> [EXERCISE BRIEF] Copy the entries below word for word, from the line that contains "Click the words Gelatin (bovine)" through the end of the entries, and leave the pictures out.

═════ RECORDED INFORMATION ═════

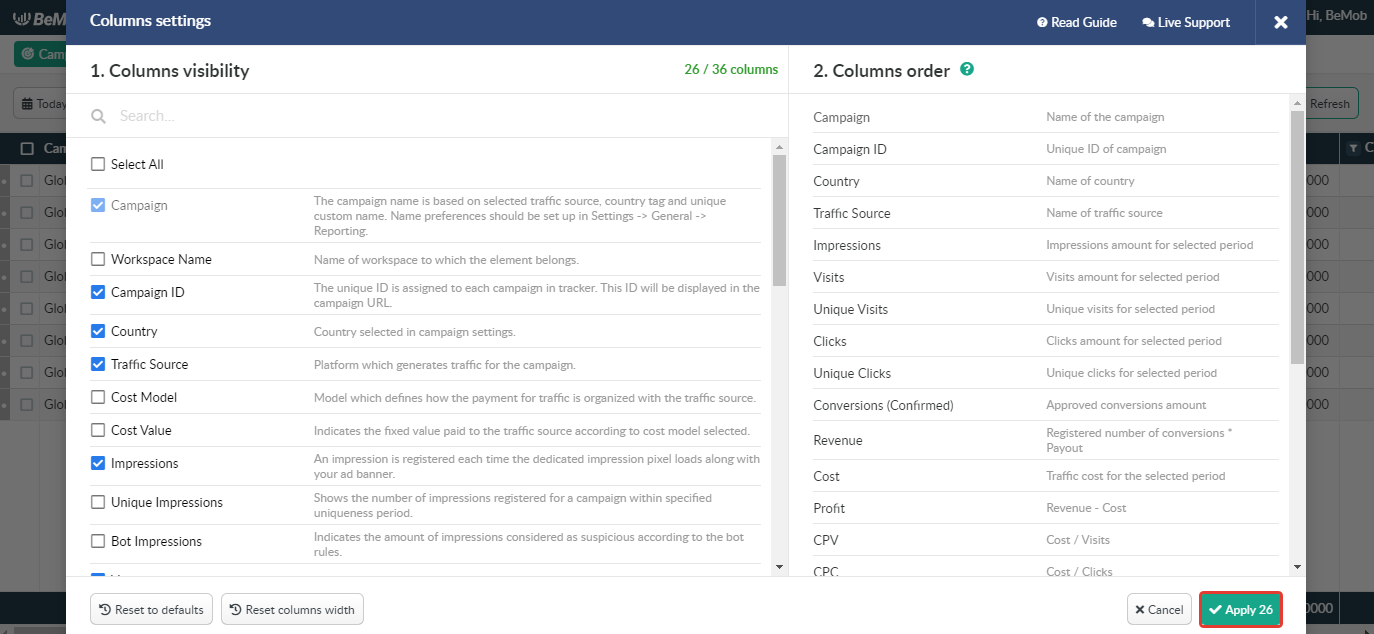Click Reset columns width button
This screenshot has height=634, width=1374.
pos(292,609)
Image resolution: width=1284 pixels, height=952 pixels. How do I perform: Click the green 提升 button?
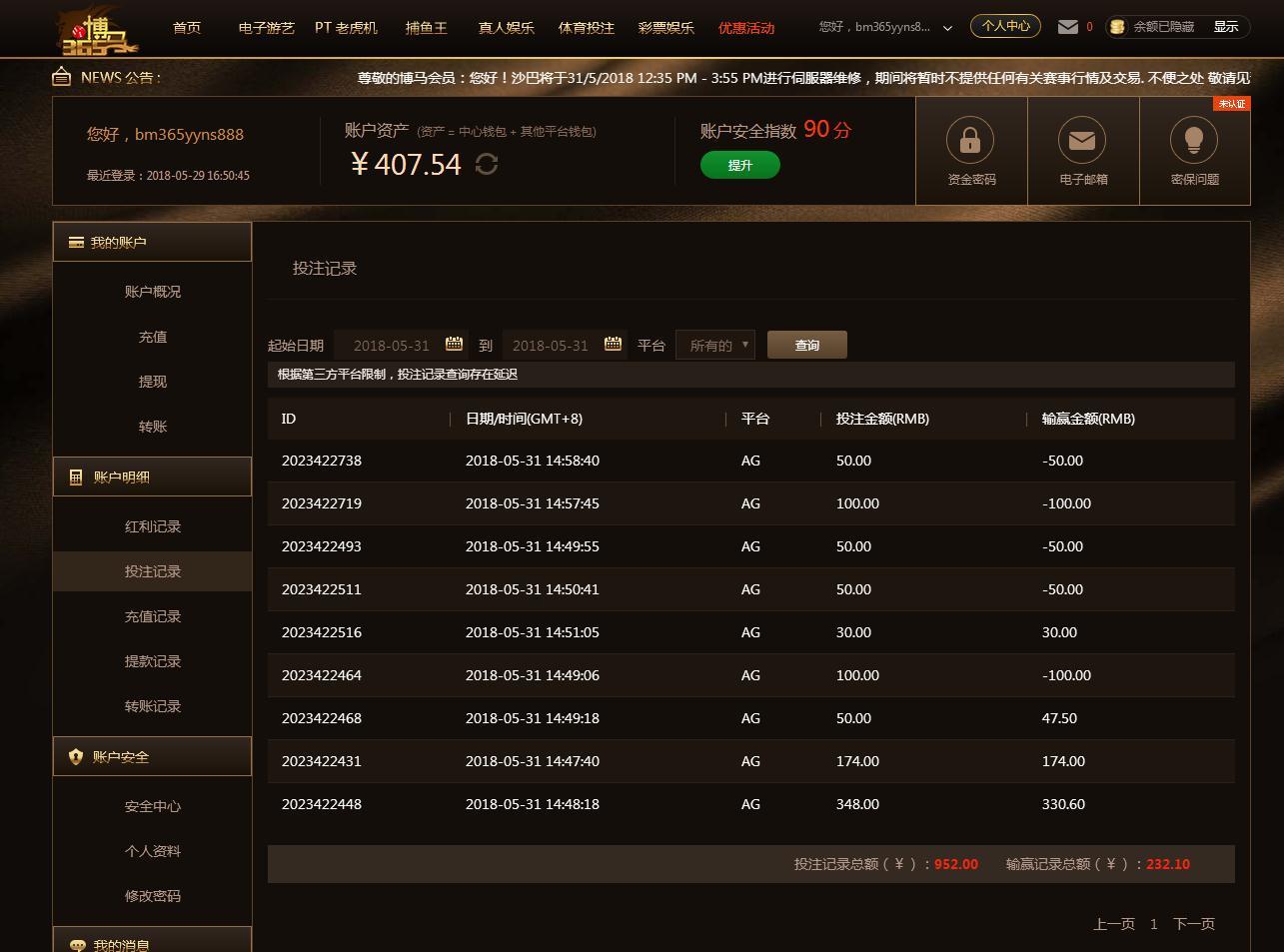[x=739, y=166]
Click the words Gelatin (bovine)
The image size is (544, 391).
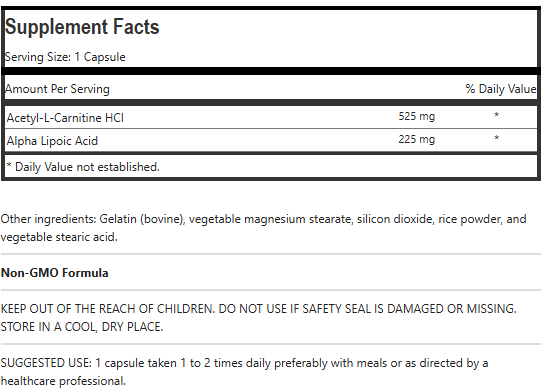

═════

> [TASK ANSWER]
Click the words Gelatin (bovine)
The image size is (544, 391).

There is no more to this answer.